I was writing a book with Jerome Clark called The Unidentified. We were exploring psychosocial answers to various wispy Fortean phenomena, including airship accounts from the 1890s, mystery creature sightings, poltergeist activities, and fairy encounters and stories.
Toni, an anthropologist, felt the 1910-1920 contemporary nature of the clothing on the photographed fairies indicated to her a bit of pranking was occurring. Maybe even paper cutouts were being used, she told me when I asked her to look at them.
As it turns out, that is exactly what they were said to be by the two girls who admitted to the hoaxing.
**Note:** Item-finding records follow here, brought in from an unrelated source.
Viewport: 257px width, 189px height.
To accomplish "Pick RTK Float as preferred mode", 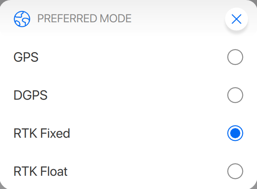I will (235, 171).
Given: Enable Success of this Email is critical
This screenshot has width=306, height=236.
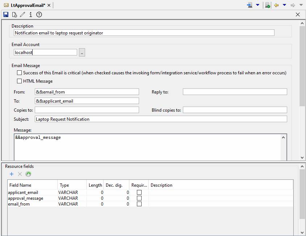Looking at the screenshot, I should [x=20, y=73].
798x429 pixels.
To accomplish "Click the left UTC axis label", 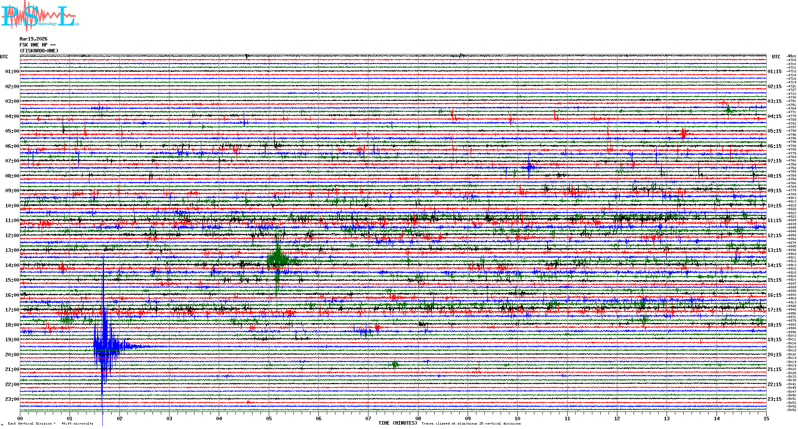I will tap(4, 57).
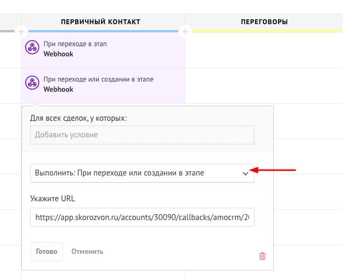Open the Выполнить: При переходе или создании select box
343x278 pixels.
pyautogui.click(x=134, y=173)
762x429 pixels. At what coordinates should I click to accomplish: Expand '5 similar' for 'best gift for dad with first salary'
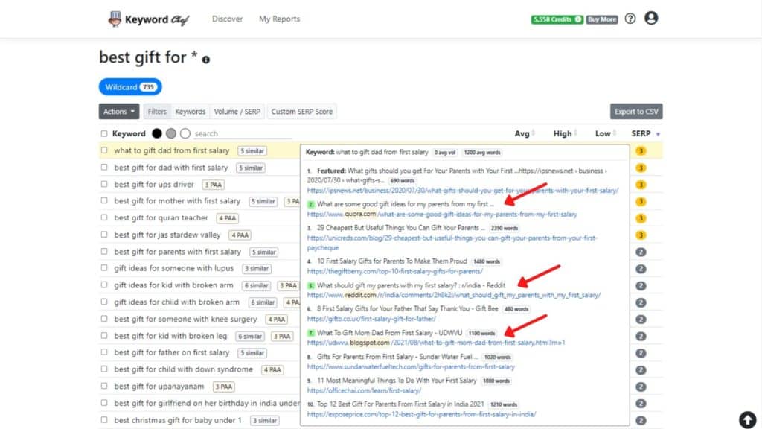point(251,168)
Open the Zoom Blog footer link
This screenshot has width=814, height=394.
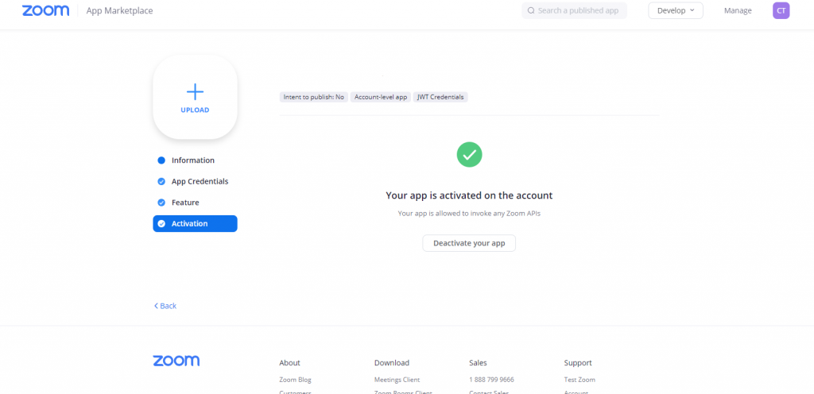(x=296, y=380)
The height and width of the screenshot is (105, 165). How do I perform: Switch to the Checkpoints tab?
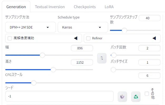coord(85,7)
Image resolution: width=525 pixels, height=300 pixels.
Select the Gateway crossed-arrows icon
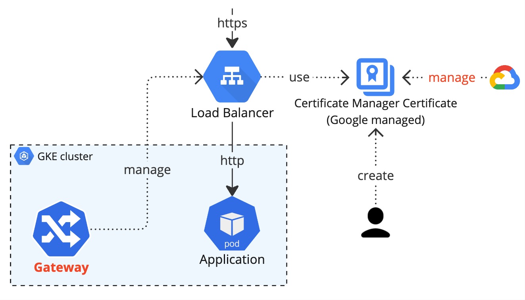tap(60, 228)
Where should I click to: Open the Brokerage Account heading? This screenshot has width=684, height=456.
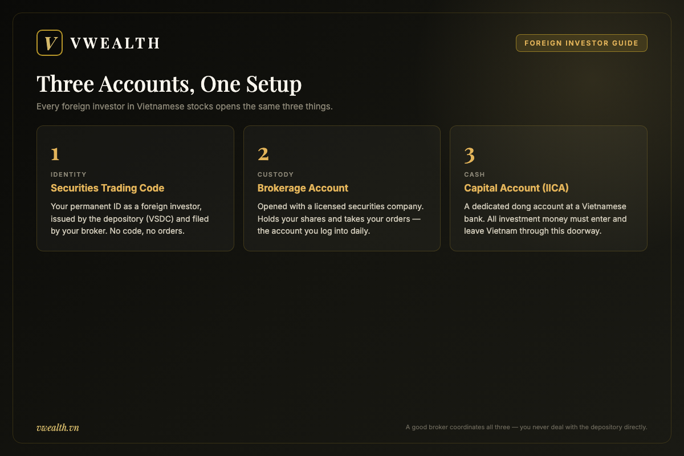pyautogui.click(x=303, y=188)
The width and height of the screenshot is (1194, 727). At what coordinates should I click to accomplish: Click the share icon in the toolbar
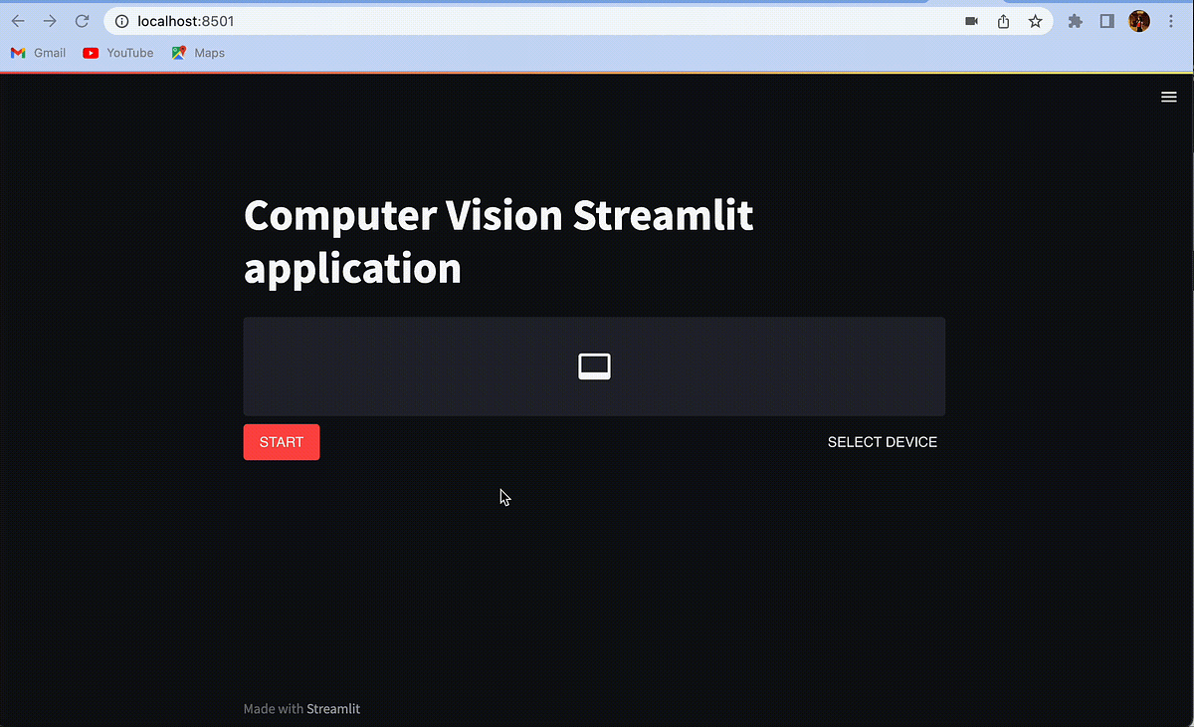pyautogui.click(x=1003, y=21)
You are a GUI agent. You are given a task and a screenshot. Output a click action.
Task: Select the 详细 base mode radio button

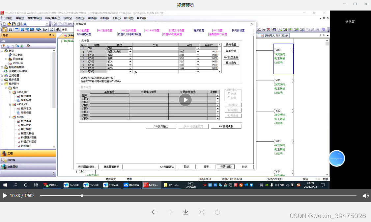(229, 97)
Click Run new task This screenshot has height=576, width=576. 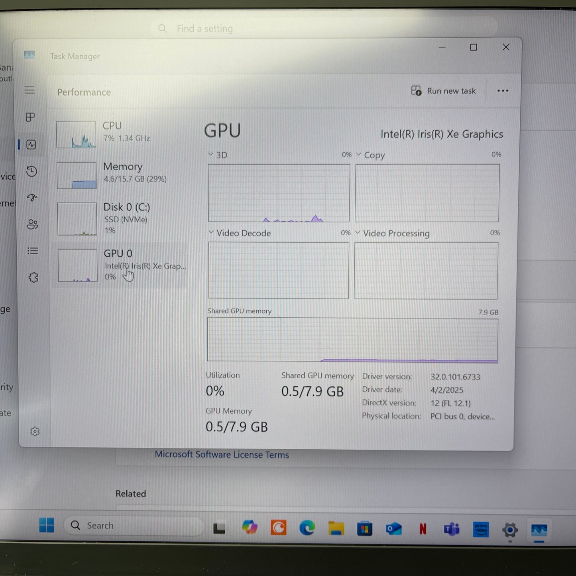[x=444, y=91]
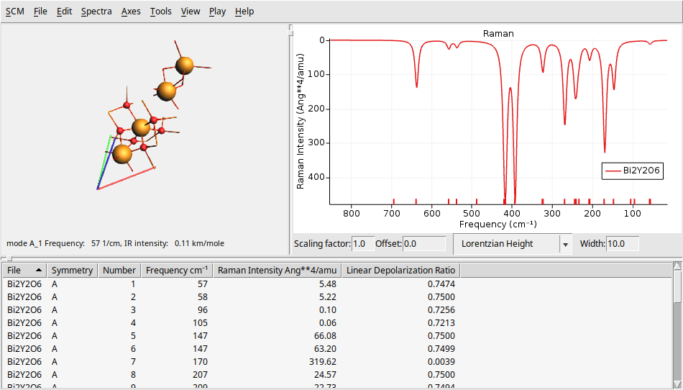683x390 pixels.
Task: Click the scrollbar down arrow in the table
Action: pos(677,384)
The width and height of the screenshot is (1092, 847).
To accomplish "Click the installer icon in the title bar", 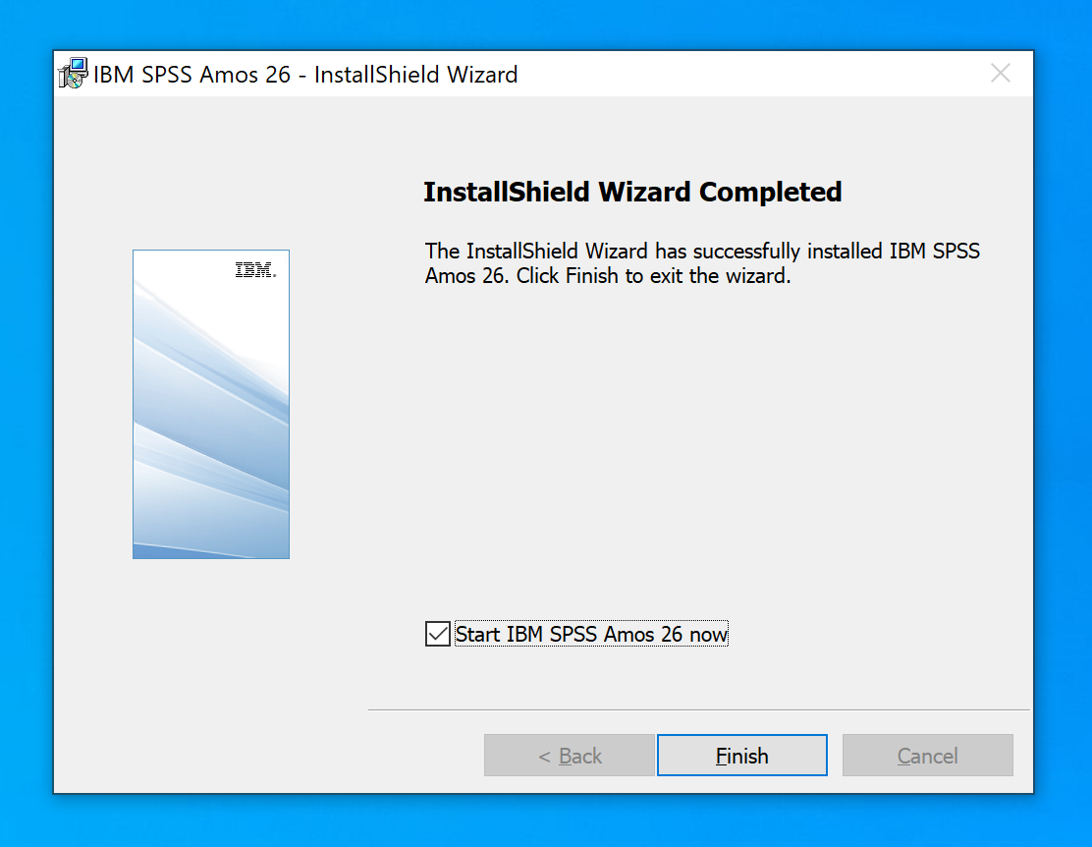I will pyautogui.click(x=74, y=74).
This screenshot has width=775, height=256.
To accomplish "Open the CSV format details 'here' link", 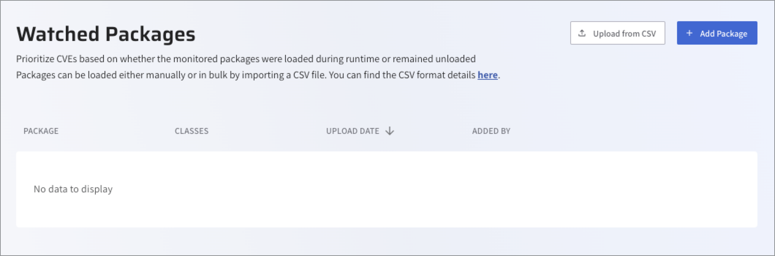I will click(487, 75).
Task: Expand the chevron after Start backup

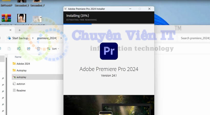Action: pos(33,38)
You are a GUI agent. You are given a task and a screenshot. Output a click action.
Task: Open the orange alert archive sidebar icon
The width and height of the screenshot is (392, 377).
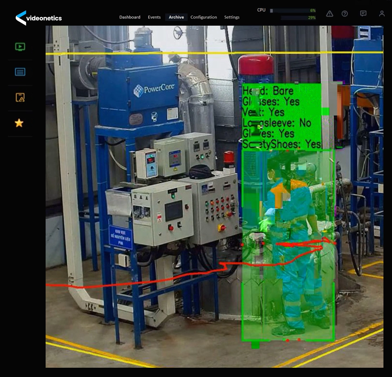[x=20, y=97]
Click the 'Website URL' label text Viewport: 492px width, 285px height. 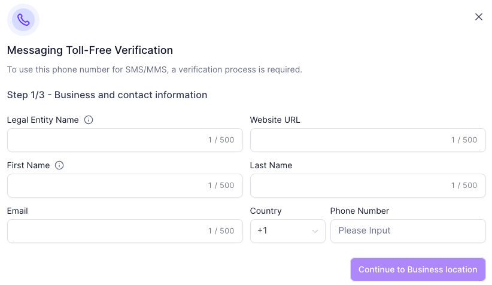pos(275,120)
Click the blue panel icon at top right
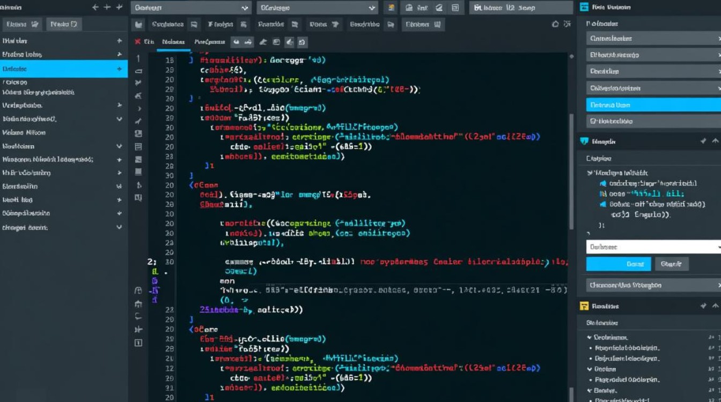The height and width of the screenshot is (402, 721). coord(584,8)
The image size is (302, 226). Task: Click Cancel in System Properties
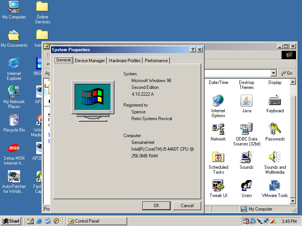pyautogui.click(x=187, y=206)
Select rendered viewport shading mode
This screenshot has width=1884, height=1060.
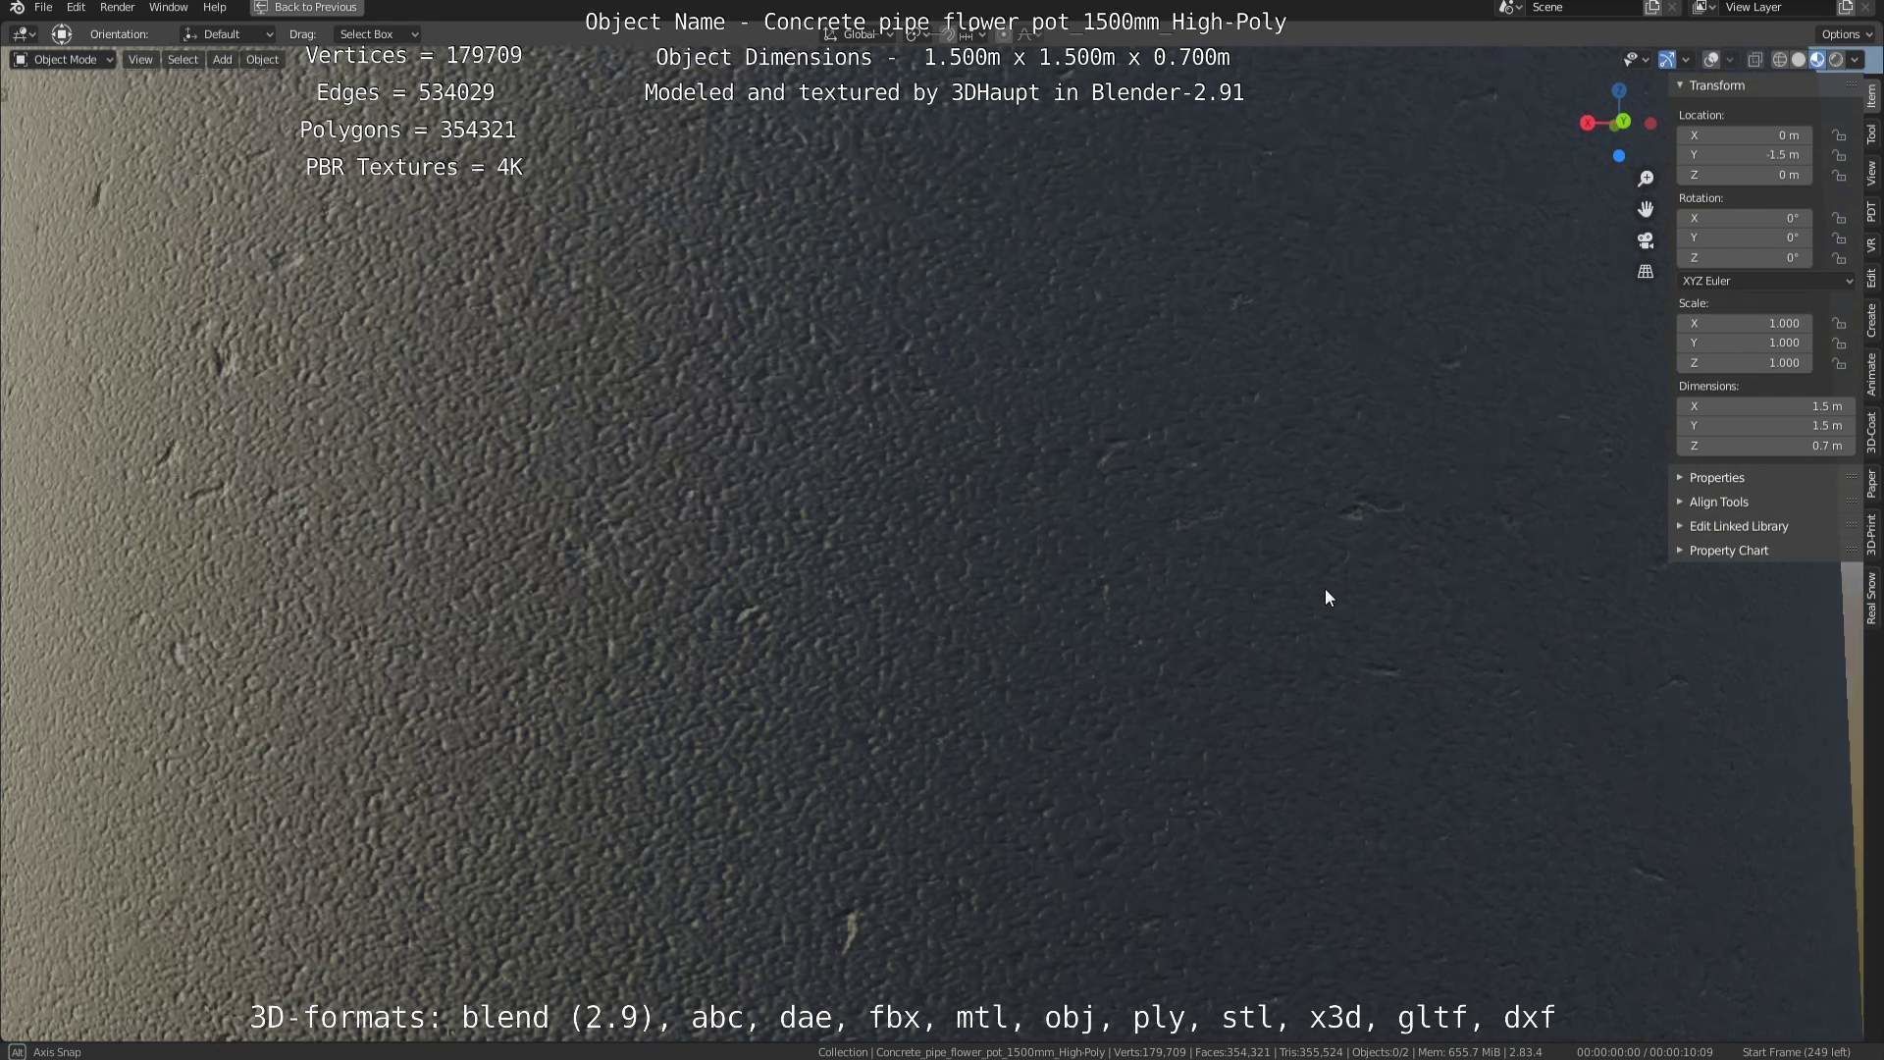click(1836, 60)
But was there more going on? The seldom-seen photograph above was revealed in a television program in 2009. It looks like cutouts too, but if you look closely, there is a head visible to the right of the fully bodied fairy. The fakery lives on?
In this remarkable 2009 clip, the daughter of one of the photographers seems to note that at least the photograph above was said to be of real fairies.
I hope everyone enjoys The Unidentified and Creatures of the Outer Edge: The Early Works of Jerome Clark and Loren Coleman, in spite of or because of the Cottingley Fairies!